> Am 29.07.2025 um 16:58 schrieb Pengfei Li <pengfei....@arm.com>:
>
> Hi,
>
> I have updated the fix and the test case as you suggested.
>
> Patch is re-tested on trunk and gcc-15. Ok for both trunk and gcc-15?
Ok, but can you put the VF check somewhere more global? It seems we never want
to do alignment versioning for variable VF. I’d have expected we eventually
want to version when we need element alignment but the scalar accesses are not
sufficiently aligned. No peeling will fix that, so you need versioning, even
with variable VF.
Richard
> Thanks,
> Pengfei
>
> -- >8 --
> This patch fixes a segmentation fault issue that can occur in vectorized
> loops with an early break. When GCC vectorizes such loops, it may insert
> a versioning check to ensure that data references (DRs) with speculative
> loads are aligned. The check normally requires DRs to be aligned to the
> vector mode size, which prevents generated vector load instructions from
> crossing page boundaries.
>
> However, this is not sufficient when a single scalar load is vectorized
> into multiple loads within the same iteration. In such cases, even if
> none of the vector loads crosses page boundaries, subsequent loads after
> the first one may still access memory beyond current valid page.
>
> Consider the following loop as an example:
>
> while (i < MAX_COMPARE) {
> if (*(p + i) != *(q + i))
> return i;
> i++;
> }
>
> When compiled with "-O3 -march=znver2" on x86, the vectorized loop may
> include instructions like:
>
> vmovdqa (%rcx,%rax), %ymm0
> vmovdqa 32(%rcx,%rax), %ymm1
> vpcmpeqq (%rdx,%rax), %ymm0, %ymm0
> vpcmpeqq 32(%rdx,%rax), %ymm1, %ymm1
>
> Note two speculative vector loads are generated for each DR (p and q).

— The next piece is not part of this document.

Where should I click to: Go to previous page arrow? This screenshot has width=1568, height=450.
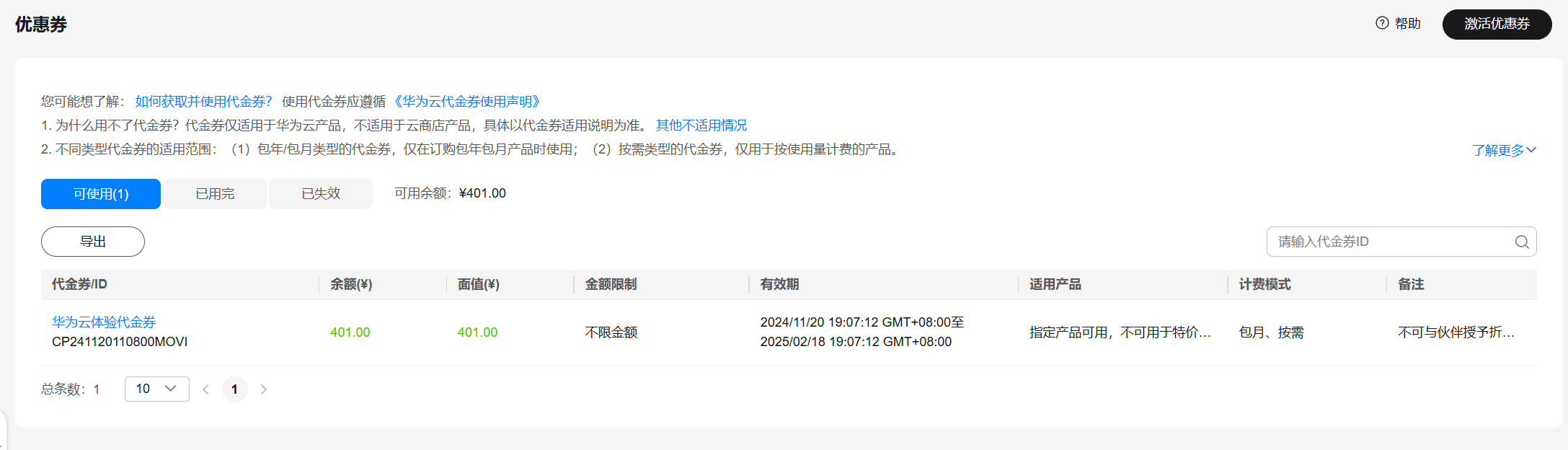pyautogui.click(x=206, y=389)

> The first vmovdqa and vpcmpeqq are safe due to the vector size (32-byte)
> alignment, but the following ones (at offset 32) may not be safe because
> they could read from the beginning of the next memory page, potentially
> leading to segmentation faults.
>
> To avoid the issue, this patch increases the alignment requirement to
> DR_TARGET_ALIGNMENT. It ensures all vector loads in the same vector
> iteration access memory within the same page.
>
> This patch is bootstrapped and regression-tested on x86_64-linux-gnu,
> arm-linux-gnueabihf and aarch64-linux-gnu.
>
> PR tree-optimization/121190
>
> gcc/ChangeLog:
>
> * tree-vect-data-refs.cc (vect_enhance_data_refs_alignment):
> Increase alignment requirement for speculative loads.
>
> gcc/testsuite/ChangeLog:
>
> * gcc.dg/vect/vect-early-break_52.c: Update an unsafe test.

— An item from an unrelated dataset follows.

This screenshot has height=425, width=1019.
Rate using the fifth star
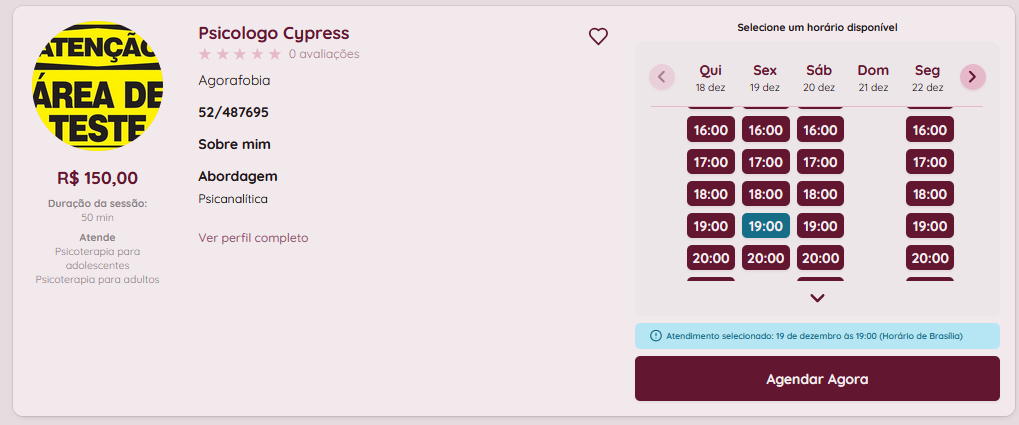(x=275, y=54)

> * gcc.dg/vect/vect-early-break_137.c-pr121190: New test.
> ---
> .../vect/vect-early-break_137-pr121190.c | 62 +++++++++++++++++++
> .../gcc.dg/vect/vect-early-break_52.c | 2 +-
> gcc/tree-vect-data-refs.cc | 3 +-
> 3 files changed, 65 insertions(+), 2 deletions(-)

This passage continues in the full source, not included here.